## JOB
Reproduce the following lines word for word, without changing anything.

## Recorded data

- Opening Delimiter -

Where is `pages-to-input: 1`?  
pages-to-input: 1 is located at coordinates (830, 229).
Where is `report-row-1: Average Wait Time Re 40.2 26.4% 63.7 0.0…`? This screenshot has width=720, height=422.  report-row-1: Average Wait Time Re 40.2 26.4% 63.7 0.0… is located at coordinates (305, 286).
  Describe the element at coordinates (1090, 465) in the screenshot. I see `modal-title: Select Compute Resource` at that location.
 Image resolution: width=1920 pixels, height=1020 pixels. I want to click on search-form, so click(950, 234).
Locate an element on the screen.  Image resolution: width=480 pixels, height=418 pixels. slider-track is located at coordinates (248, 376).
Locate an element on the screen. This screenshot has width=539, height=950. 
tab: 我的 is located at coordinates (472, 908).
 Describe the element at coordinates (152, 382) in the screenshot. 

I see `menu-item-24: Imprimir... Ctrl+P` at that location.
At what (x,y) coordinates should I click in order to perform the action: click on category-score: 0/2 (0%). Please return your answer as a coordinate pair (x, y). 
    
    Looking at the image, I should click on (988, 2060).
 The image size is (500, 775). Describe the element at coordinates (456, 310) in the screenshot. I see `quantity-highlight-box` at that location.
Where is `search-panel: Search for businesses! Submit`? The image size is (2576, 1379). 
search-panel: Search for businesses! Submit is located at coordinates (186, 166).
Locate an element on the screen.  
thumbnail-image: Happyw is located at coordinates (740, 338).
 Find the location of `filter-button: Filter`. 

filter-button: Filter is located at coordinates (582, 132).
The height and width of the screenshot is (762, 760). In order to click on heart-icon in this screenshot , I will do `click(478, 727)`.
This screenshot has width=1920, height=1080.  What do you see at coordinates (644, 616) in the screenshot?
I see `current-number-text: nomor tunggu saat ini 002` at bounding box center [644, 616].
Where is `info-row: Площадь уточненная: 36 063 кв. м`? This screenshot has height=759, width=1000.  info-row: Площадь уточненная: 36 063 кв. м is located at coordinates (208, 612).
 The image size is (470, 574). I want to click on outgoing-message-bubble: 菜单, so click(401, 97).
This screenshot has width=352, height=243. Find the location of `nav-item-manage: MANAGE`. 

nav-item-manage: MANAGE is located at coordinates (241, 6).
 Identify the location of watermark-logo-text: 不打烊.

- Closing Delimiter -

## TASK RESPONSE
Where is `pages-to-input: 1`?  
pages-to-input: 1 is located at coordinates (830, 229).
Where is `report-row-1: Average Wait Time Re 40.2 26.4% 63.7 0.0…`? This screenshot has width=720, height=422.  report-row-1: Average Wait Time Re 40.2 26.4% 63.7 0.0… is located at coordinates (305, 286).
  Describe the element at coordinates (1090, 465) in the screenshot. I see `modal-title: Select Compute Resource` at that location.
 Image resolution: width=1920 pixels, height=1020 pixels. I want to click on search-form, so click(950, 234).
Locate an element on the screen.  Image resolution: width=480 pixels, height=418 pixels. slider-track is located at coordinates (248, 376).
Locate an element on the screen. This screenshot has width=539, height=950. 
tab: 我的 is located at coordinates (472, 908).
 Describe the element at coordinates (152, 382) in the screenshot. 

I see `menu-item-24: Imprimir... Ctrl+P` at that location.
At what (x,y) coordinates should I click in order to perform the action: click on category-score: 0/2 (0%). Please return your answer as a coordinate pair (x, y). 
    
    Looking at the image, I should click on (988, 2060).
 The image size is (500, 775). Describe the element at coordinates (456, 310) in the screenshot. I see `quantity-highlight-box` at that location.
Where is `search-panel: Search for businesses! Submit`? The image size is (2576, 1379). 
search-panel: Search for businesses! Submit is located at coordinates (186, 166).
Locate an element on the screen.  
thumbnail-image: Happyw is located at coordinates (740, 338).
 Find the location of `filter-button: Filter`. 

filter-button: Filter is located at coordinates (582, 132).
The height and width of the screenshot is (762, 760). In order to click on heart-icon in this screenshot , I will do `click(478, 727)`.
This screenshot has width=1920, height=1080.  What do you see at coordinates (644, 616) in the screenshot?
I see `current-number-text: nomor tunggu saat ini 002` at bounding box center [644, 616].
Where is `info-row: Площадь уточненная: 36 063 кв. м`? This screenshot has height=759, width=1000.  info-row: Площадь уточненная: 36 063 кв. м is located at coordinates (208, 612).
 The image size is (470, 574). I want to click on outgoing-message-bubble: 菜单, so click(401, 97).
This screenshot has width=352, height=243. Find the location of `nav-item-manage: MANAGE`. 

nav-item-manage: MANAGE is located at coordinates (241, 6).
 Identify the location of watermark-logo-text: 不打烊.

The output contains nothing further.